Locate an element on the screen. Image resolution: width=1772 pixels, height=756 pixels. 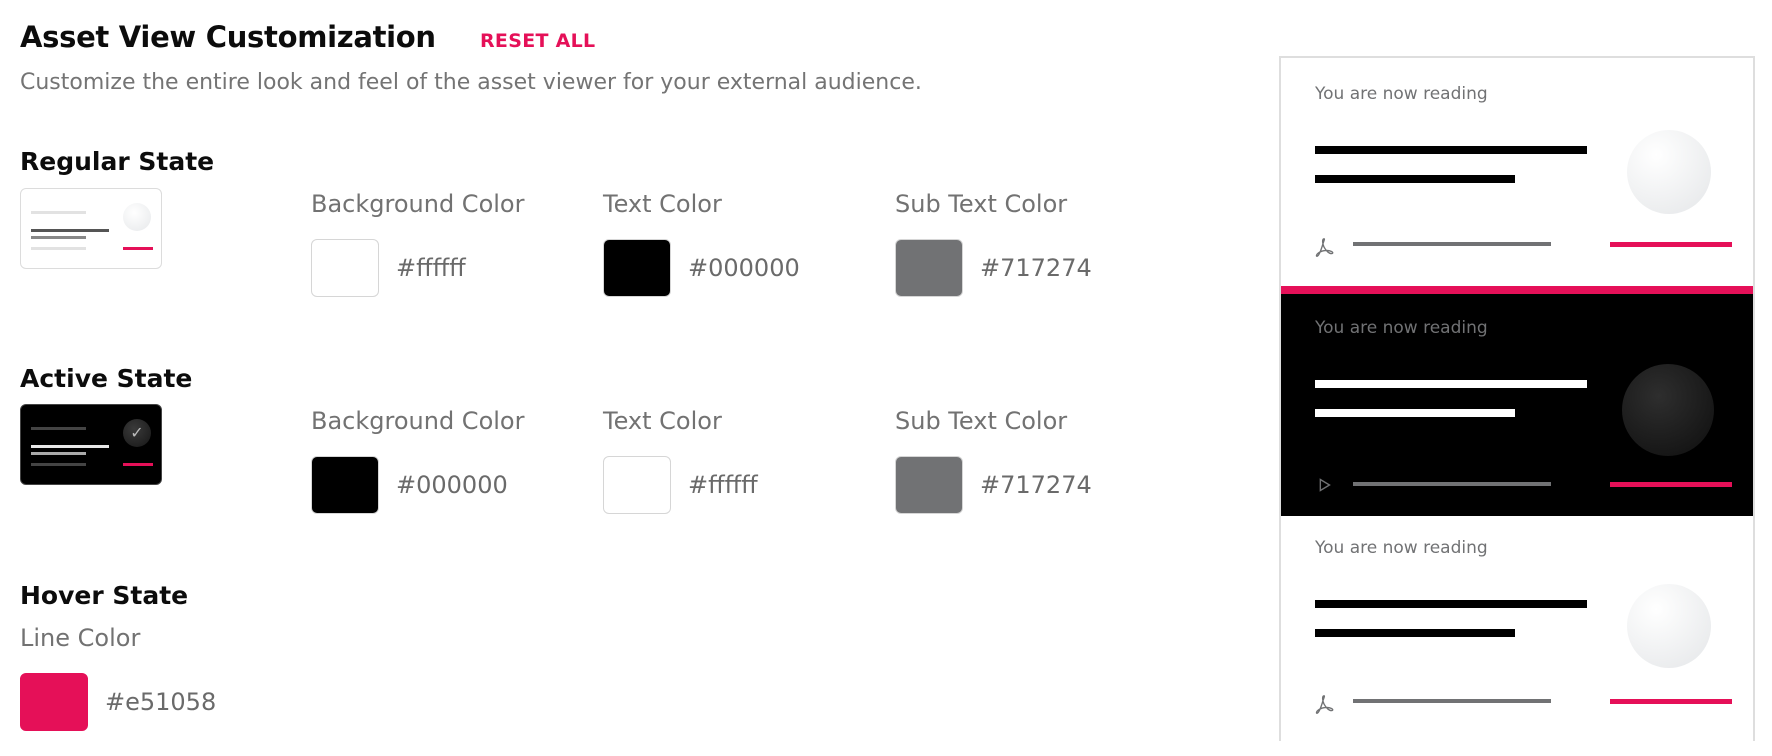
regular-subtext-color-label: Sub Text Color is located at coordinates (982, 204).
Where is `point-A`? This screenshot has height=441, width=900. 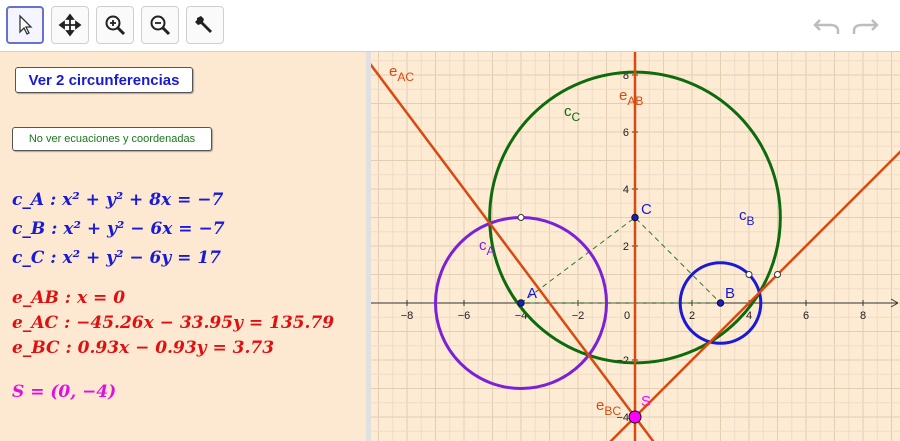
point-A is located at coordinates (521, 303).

·····

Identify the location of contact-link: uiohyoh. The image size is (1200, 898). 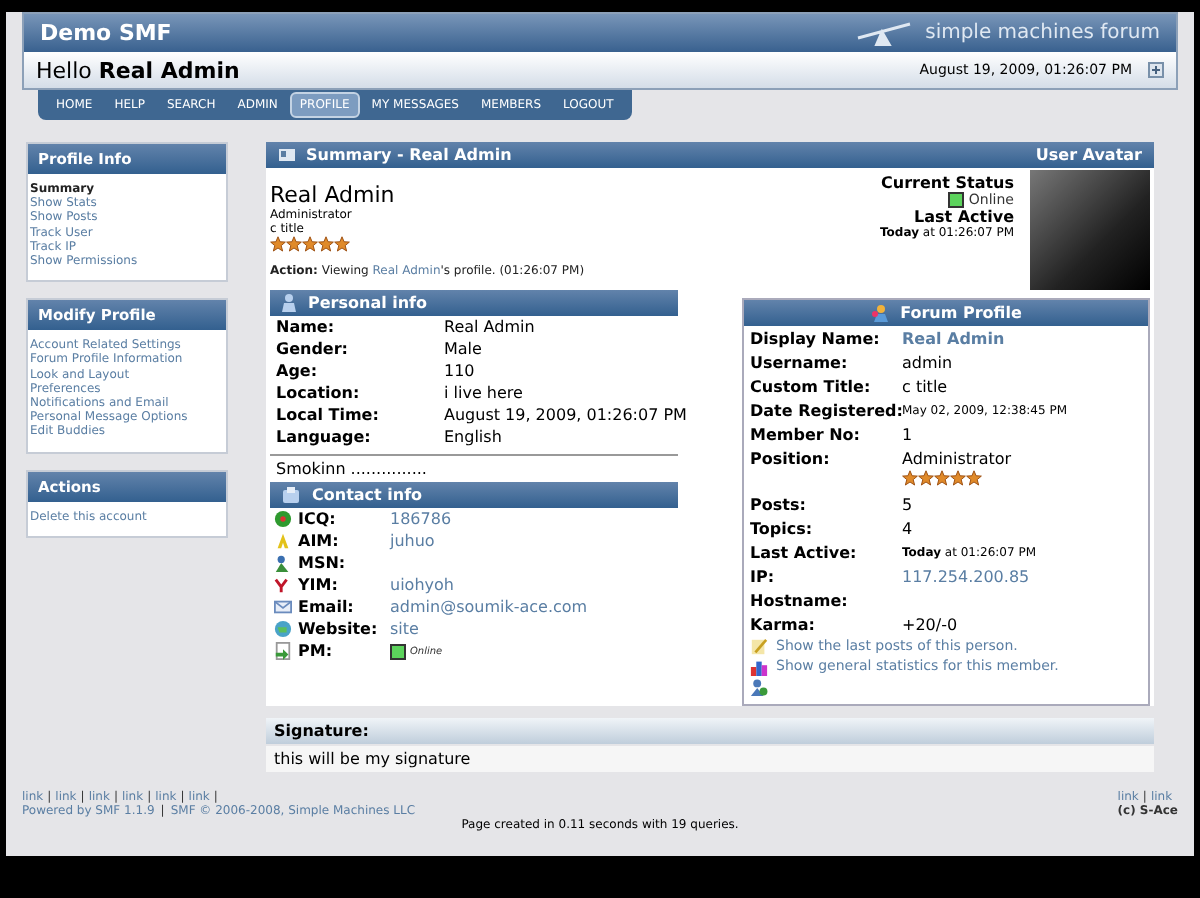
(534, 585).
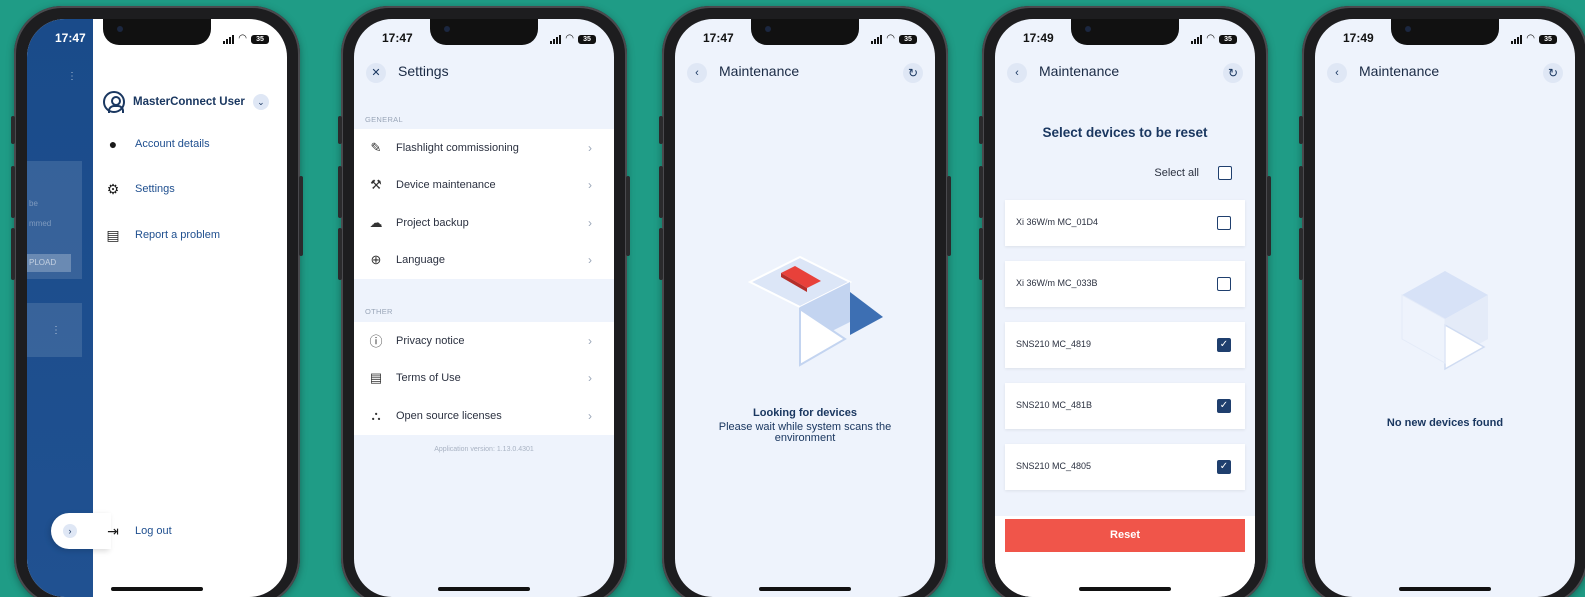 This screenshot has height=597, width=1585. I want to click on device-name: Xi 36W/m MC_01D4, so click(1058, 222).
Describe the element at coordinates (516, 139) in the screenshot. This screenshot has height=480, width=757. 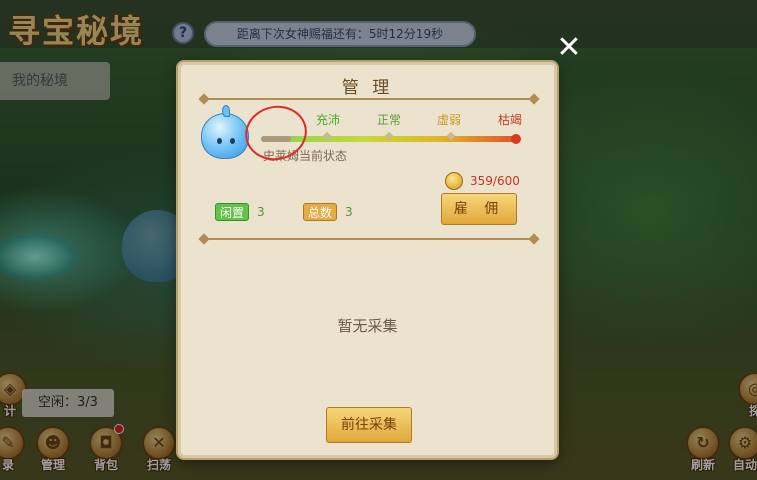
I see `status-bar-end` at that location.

·····

Problem statement
Rewrite the items between the line holding "Identify the location" and the line holding "at that location.", inclusive, swapping "coordinates" for "pixel position" and leaving everything else unchanged. Leave the pictures out.

The answer
Identify the location of contact-link: uiohyoh. The image size is (1200, 898). 
(534, 585).
 This screenshot has height=597, width=1585. I want to click on device-name: Xi 36W/m MC_01D4, so click(1058, 222).
Describe the element at pixel position (516, 139) in the screenshot. This screenshot has height=480, width=757. 
I see `status-bar-end` at that location.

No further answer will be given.